Category: A Victory!
At least he has the right rifle for the job! (Win. Model 70)
I once harbored personal aspirations concerning the astronaut program myself. Fortunately, wiser heads prevailed. NASA photo.
Human beings are social creatures. We are designed by our Creator to crave the company of fellow humans. To be deprived of this mystical stuff is invariably deleterious to the normal psyche.
Our drive for companionship falls along a spectrum. Some folks cannot maintain their sanity if they aren’t among a crowd. Others are happiest with a good book and solitude…for a time. However, true social isolation will, legit, drive a guy crazy.
You can see this in prisons. Even if your mates are all hardened maniacal criminals, everybody despises solitary confinement. A little solitude can be cathartic. A lot is invariably hellish.
Next Level Stuff
Unless you are ridiculously wealthy, you probably will not get to ride into space. Astronaut selection is unimaginably arduous. Curiously, I once aspired to that myself. I applied for the astronaut program right out of flight school and got closer than I had expected.
Had I not cashed in my flight suit in favor of being a husband and father, I might have actually pulled that off eventually. Or not. That’s one of life’s many imponderables.

◆ **Entries shown**:
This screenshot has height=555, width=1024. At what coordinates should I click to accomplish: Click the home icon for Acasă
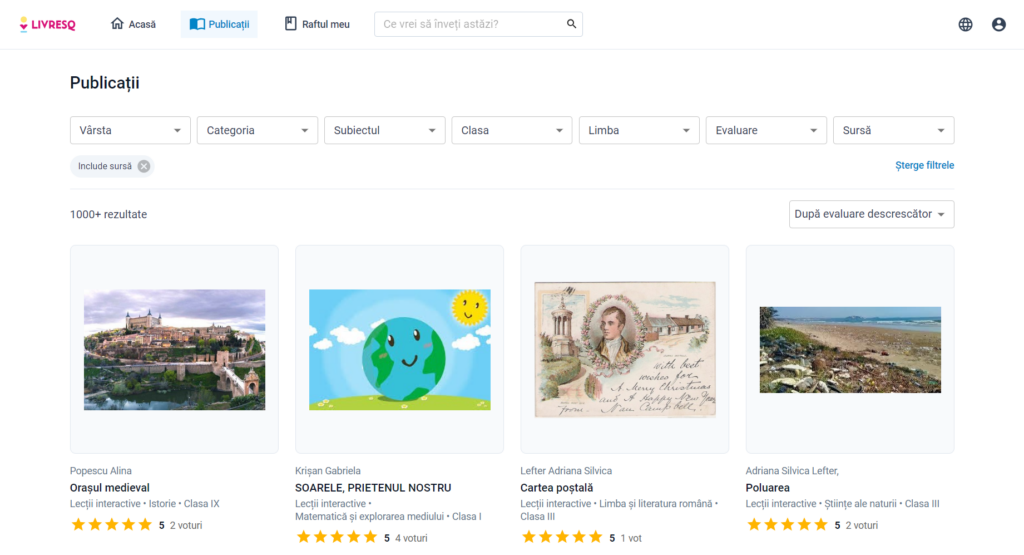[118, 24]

---

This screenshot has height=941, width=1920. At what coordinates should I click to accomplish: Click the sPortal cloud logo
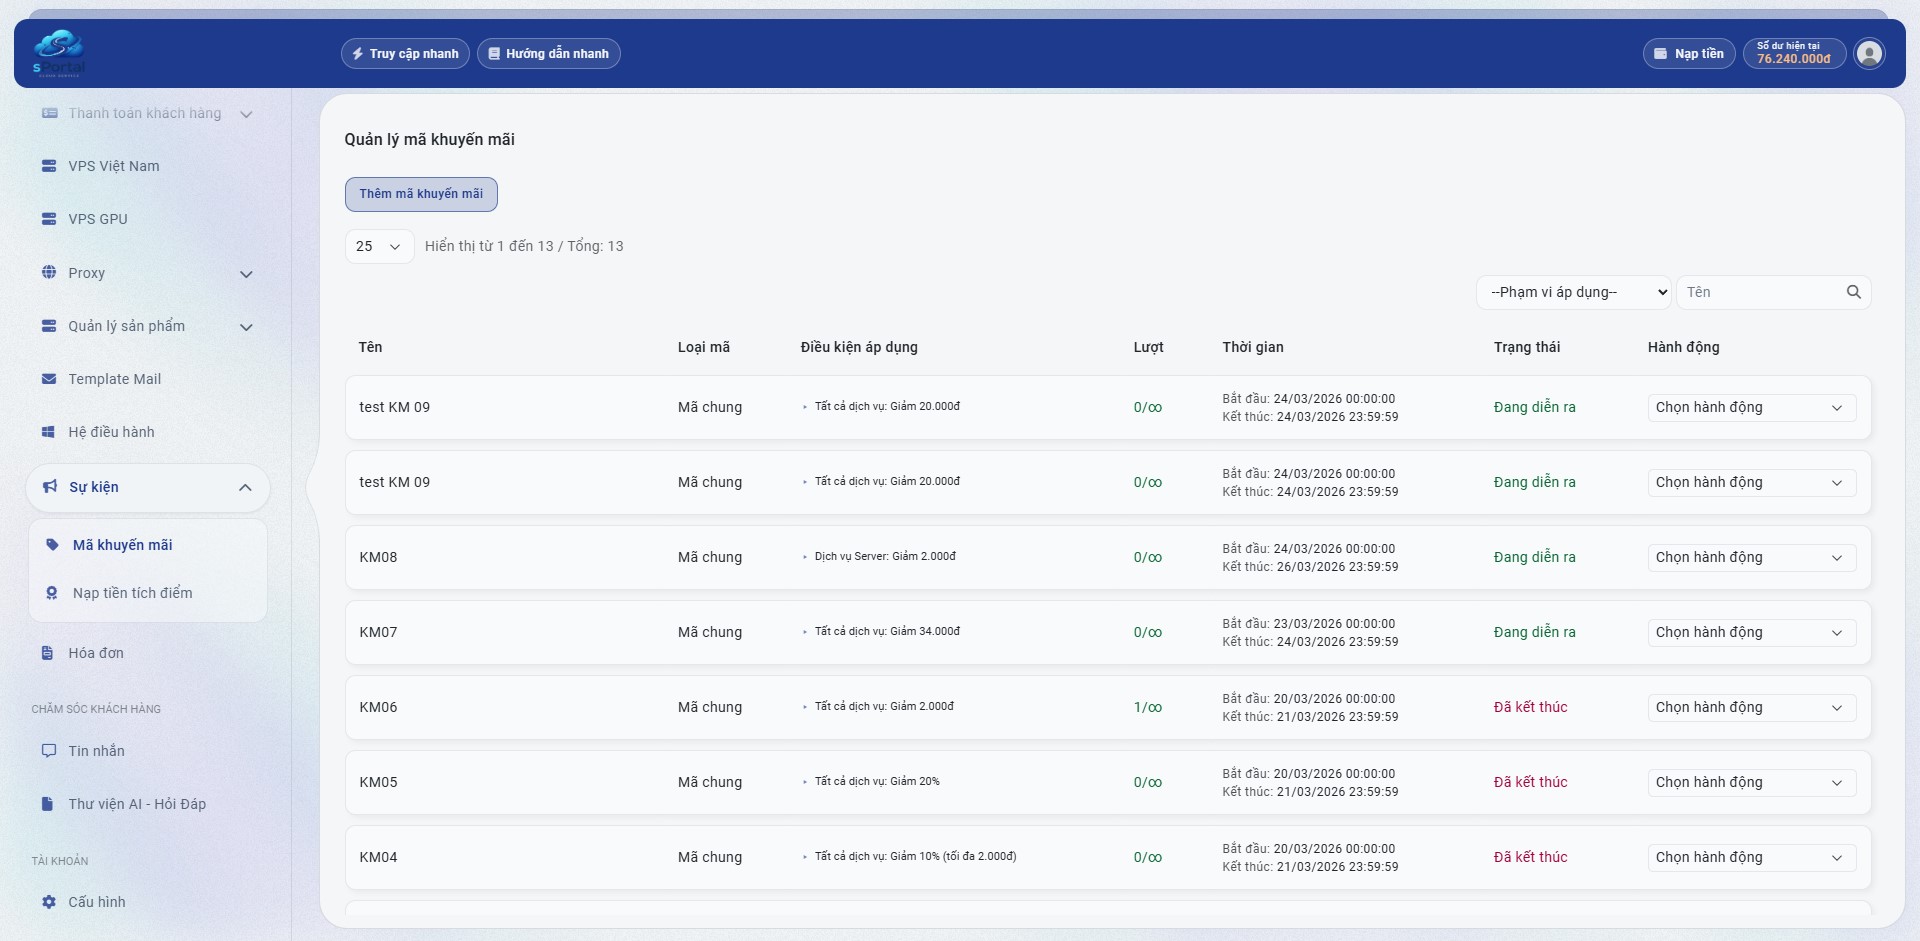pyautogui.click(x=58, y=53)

* * *

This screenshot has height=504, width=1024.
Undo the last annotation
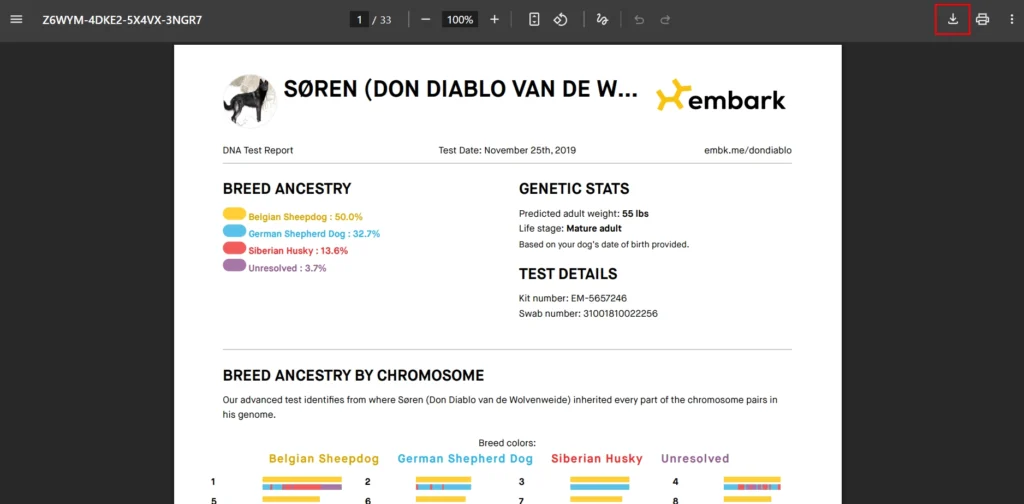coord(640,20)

◆ **Task directions**: Please extend the post about isolation and spaceflight, beginning after its last sentence. The records have no connection to the post about isolation and spaceflight.

◆ **Answer to the problem**:
In retrospect, everything worked out fine. There is arguably no more high-effort/high-payoff profession than serving as an astronaut. However, that’s a pretty tough life.

Mankind has maintained a constant presence in space for decades now. Life in the limitless void brings its own unique challenges. NASA photo.
Recent Examples
Astronauts Barry Wilmore and Sunny Williams launched up to the International Space Station aboard the new Boeing Starliner back in June of 2024 on what was supposed to be an eight-day mission. Then everything about the Starliner went pear-shaped, and they had to bring the ship back empty. Finally, some 286 days later, a SpaceX Dragon capsule fetched them home. Wilmore and Williams seemed fairly introspective about the experience.
Throughout their time in orbit, Wilmore and Williams were stranded but not forgotten. They could rest easy knowing that the economic and engineering juggernaut that is the United States of Freaking America was going to eventually bring them home. But what if that was not the case?
The Castaway
Sergei Konstantinovich Krikalev was born in Leningrad in 1958. His hobbies included skiing, cycling, swimming, aerobatic flying, and amateur radio. He studied Mechanical Engineering and joined NPO Energa in 1981. This was the agency responsible for manned spaceflight in the old Soviet Union.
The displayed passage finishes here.